CHALLENGE: Copy the passage of the Beifudi jade blade entry from "Beifudi (Phase 1)" up to and including "(jade bi-shaped blade)".

___ PROVIDED TEXT ___

The Bullroarer Atlas

EA-BEIFUDI-001 - archaeological find

Beifudi (Phase 1)

China - Yixian County, Baoding, Hebei; Beifudi site, Phase 1 (~8000–7000 BP), Taihang piedmont - East Asia

Function not recorded Candidate only

Beifudi (Phase 1, sacrificial ground J:87) — end-pierced jade slat, 玉匕
Beifudi (Phase 1, sacrificial ground J:87) — end-pierced jade slat, 玉匕 Image source

玉匕 Chinese

Source term: yu bi (jade bi-shaped blade)

祭祀场 (jìsìchǎng): 'sacrificial ground' — a dedicated open-air ritual precinct; at Beifudi, a shallow rectangular area holding a deliberate deposit of stone, turquoise, crystal and jade.

Most of the little jade blades in this dossier were found lying on the bodies of the dead, which is why archaeologists read them as ornaments. Beifudi is the exception. At this eight-thousand-year-old village on a terrace above the Zhong Yishui River, in the eastern foothills of the Taihang mountains, the excavators uncovered not just houses but a sacrificial ground — a shallow rectangular precinct some eleven metres by eight, into which about ninety objects had been set down in clusters: stone tools, turquoise, rock crystal, and jade. Beifudi's jade comes in only two shapes, the slit ring and the bi-shaped blade, the same pair that recurs across the whole Xinglongwa world. Here the bi-blade is not a thing worn to the grave but a thing given to a ritual place. It is still catalogued as an ornament, and it may be one. But it is the single point in the atlas's bi-shaped series where the form steps out of the costume of the dead and into a rite — which is exactly where a sounded instrument, if that is what some of these were, might be expected to appear.

___ GIVEN INFORMATION ___

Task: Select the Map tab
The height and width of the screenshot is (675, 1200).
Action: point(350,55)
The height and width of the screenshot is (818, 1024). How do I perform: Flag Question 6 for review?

___

RESULT:
Beifudi (Phase 1)

China - Yixian County, Baoding, Hebei; Beifudi site, Phase 1 (~8000–7000 BP), Taihang piedmont - East Asia

Function not recorded Candidate only

Beifudi (Phase 1, sacrificial ground J:87) — end-pierced jade slat, 玉匕
Beifudi (Phase 1, sacrificial ground J:87) — end-pierced jade slat, 玉匕 Image source

玉匕 Chinese

Source term: yu bi (jade bi-shaped blade)